Борис Кочейшвили и его портрет работы Аделаиды Пологовой. Фото агентства «Москва»
Показать в Третьяковской галерее работы Бориса Кочейшвили, в котором художник неотделим от поэта, искусствовед, галерист и куратор Тамара Вехова мечтала много лет: говорили об этом еще в 2013-м, когда в Русском музее шло его «Простое лето» (см. «НГ» от 20.08.13). И вот случилось: в Новой Третьяковке идет выставка «Я и Они» с ретроспективным акцентом (более 100 произведений из частных собраний и ГТГ, ее курируют Ирина Седова и Тамара Вехова), в Доме-музее Станиславского недавно завершился показ «Я и Они. Три сестры», в котором кочейшвилиевские работы – с тремя сестрами, музами, грациями, быть может, даже с Троицей, словом, всеми Ними – ненавязчиво «закольцевали» со 120-летием постановки чеховской пьесы.
Стул на крыше, лампочка под ней тщится пролить сколько-нибудь света на потертую жизнью дверь с надписью «Выход есть» – архитектор Алексей Подкидышев нагородил в 38-м зале Новой Третьяковки комнат, будто бы в мастерской или на чьей-нибудь даче, с мягким светом и большими проемами-«окнами». «Я и Они. Они и Я» – слова, почти полвека назад написанные на двери мастерской, где сейчас – «Выход есть».
Немножко 1970-х, много недавних рисунков, картин, картин-рельефов. В кочейшвилиевском пейзаже живут малевичевские супрематические крестьянки, в прорубленное невесть куда среди леса окно глядит фридриховская героиня, к «Любительнице абсента» Пикассо пришла под кухонный абажур снулая подружка, и стали они «Любительницами Пикассо» – игра в классику сменяется его удивительными картинами-рельефами, где минимум цвета, преимущественно белого, дают и свет, и объем, где молчаливость и повторяемость простых мотивов (а может быть, все это вариации одного мотива) – три сестры, завтрак, женщины, архитектура – поднимаются на метафизический уровень.

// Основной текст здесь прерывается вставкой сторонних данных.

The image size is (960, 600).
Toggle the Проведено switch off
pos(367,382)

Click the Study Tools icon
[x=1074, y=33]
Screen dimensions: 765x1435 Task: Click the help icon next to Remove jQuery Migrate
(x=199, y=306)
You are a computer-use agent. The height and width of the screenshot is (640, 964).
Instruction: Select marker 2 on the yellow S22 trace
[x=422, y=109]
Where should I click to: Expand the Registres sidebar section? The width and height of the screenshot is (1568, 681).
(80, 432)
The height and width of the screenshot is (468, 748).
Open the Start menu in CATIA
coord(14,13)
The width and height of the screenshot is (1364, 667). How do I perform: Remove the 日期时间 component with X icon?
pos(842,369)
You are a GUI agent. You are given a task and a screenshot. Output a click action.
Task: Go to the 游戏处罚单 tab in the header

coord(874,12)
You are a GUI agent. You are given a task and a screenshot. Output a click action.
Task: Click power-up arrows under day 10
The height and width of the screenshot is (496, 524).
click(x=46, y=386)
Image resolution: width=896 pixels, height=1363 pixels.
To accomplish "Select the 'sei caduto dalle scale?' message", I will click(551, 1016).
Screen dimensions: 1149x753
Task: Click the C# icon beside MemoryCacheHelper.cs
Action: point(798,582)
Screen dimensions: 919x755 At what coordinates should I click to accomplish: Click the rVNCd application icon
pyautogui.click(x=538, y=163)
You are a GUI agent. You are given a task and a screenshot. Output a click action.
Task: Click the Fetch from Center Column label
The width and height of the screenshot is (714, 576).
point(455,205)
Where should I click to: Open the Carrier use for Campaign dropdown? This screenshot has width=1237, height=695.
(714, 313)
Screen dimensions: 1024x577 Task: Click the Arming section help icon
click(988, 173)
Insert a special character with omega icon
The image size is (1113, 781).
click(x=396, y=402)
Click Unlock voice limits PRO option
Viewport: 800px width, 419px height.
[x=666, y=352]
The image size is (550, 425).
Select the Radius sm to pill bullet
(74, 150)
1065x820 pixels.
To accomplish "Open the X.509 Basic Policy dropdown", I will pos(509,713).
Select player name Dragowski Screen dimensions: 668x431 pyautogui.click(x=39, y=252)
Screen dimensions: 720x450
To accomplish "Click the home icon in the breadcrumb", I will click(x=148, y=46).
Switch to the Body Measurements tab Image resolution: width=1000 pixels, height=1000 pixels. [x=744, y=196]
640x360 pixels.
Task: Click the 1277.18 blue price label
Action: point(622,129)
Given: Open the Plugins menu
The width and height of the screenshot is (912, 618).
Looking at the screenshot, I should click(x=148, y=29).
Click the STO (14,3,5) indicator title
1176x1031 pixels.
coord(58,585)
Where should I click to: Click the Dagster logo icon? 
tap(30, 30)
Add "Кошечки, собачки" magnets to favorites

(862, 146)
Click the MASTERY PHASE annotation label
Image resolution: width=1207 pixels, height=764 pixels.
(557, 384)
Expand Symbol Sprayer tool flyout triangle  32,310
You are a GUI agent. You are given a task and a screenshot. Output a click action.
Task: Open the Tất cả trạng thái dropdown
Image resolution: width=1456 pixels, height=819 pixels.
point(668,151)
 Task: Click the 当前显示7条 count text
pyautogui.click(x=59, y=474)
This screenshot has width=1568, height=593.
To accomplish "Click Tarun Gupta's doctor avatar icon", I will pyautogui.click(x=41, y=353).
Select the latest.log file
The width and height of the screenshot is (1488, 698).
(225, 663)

Борис Петрович над громкими, пафосными словами, пожалуй, посмеялся бы. Он скорее о том, что между строк, что происходит между словом и образом, светом и тенью, бытом и ощущением.
Живописность картин-рельефов – в обескураживающей рукотворности: гипс, мастихин, как бы случайные, как будто в наброске, движения руки, рамки вселенной, за которые Кочейшвили раз за разом выходит, тоненькие, трепетные эскизные тени, отбрасываемые такими же силуэтами, почти безыскусные мотивы – и щемящее ощущение камерности, хрупкости, поэзии простоты, интимного разговора. Который можно вести годами, потому что время здесь остановилось, и это к лучшему. «Если у вас/ окажется такая возможность/ лечь вдоль стены и телескопически/ высунуть голову/ в пустой пейзаж/ я бы вам/ посоветовал», – из его стихов.
Кудрявый тоненький юноша, книга или кипа бумаг, его рисунки – в 1977-м скульптор Аделаида Пологова (1923–2008), которую Кочейшвили называет главным своим и учителем, и другом, вырезала в дереве и раскрасила беспокойную, неугомонную фигурку художника. Тут же один из его оммажей ей, коллаж с Серафимом Саровским из серии «Пологова в пейзаже».
Кочейшвилиевские персонажи, на рисунках ли, в живописи или гипсовые, но, кажется, бесплотные, часто без лиц, ну, или с лицами «Чудаков» – никто и нигде, люди в толпе. Немного герои большой пьесы. Немного, наверное, все мы. Другой стороной этого «никто и нигде» делается бесконечность пространства и бесконечная же протяженность времени, не знающие суеты простые вещи, дающие успокаивающее ощущение, что, может, и правда, выход есть. «Оставьте/ меня/ в покое/ увидите/ в какое/ движение/ приду я/ в какое».